Rainy Stories (Part One)
About Me: I am Rainy, a girl who is extremely emo when coming to some situations. Although I'm only fifteen years old this year, I had an ex-boyfriend, an ex whom I still hold close to my heart.
We got together on the 26th last year, and because of my ex's parents disapproval of us being together, I broke up with him 6 months later. "Good things dont last", but the 6 months were my happiest moments of my 14 year old life, despite the painful breakup period. After a few months, I thought that I would be able to let my ex go. However, I just realised this year that I really wanted my ex as a friend, a good friend. I wasnt sure if my ex was okay with it, and started losing confidence, and felt that I was disturbing him. Also, I am afraid to write letters to him, living with the fear that his mom will see it, and problems will brew again. I'm now at a complete loss, and the photo whom we promised to take together, never came. I came across my cousin's blog, and felt that it was extremely relatable to how I feel about my ex, and wrote an extract in my diary: "Maybe you were the wrong puzzle piece, maybe i was the wrong puzzle piece; we will never know.

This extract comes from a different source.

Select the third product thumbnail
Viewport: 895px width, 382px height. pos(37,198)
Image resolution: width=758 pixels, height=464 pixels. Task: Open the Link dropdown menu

But someday somehow, should our puzzle piece take on a new shape, will we try to fit it in again?" I started wondering and wondering, but came to no conclusion. Perhaps the best way is to wait, and hope that my ex will be happy everyday & of course, I hope that the awkwardness between us will dissolve, and start being good friends again, though we can probably not get back together again in the near future.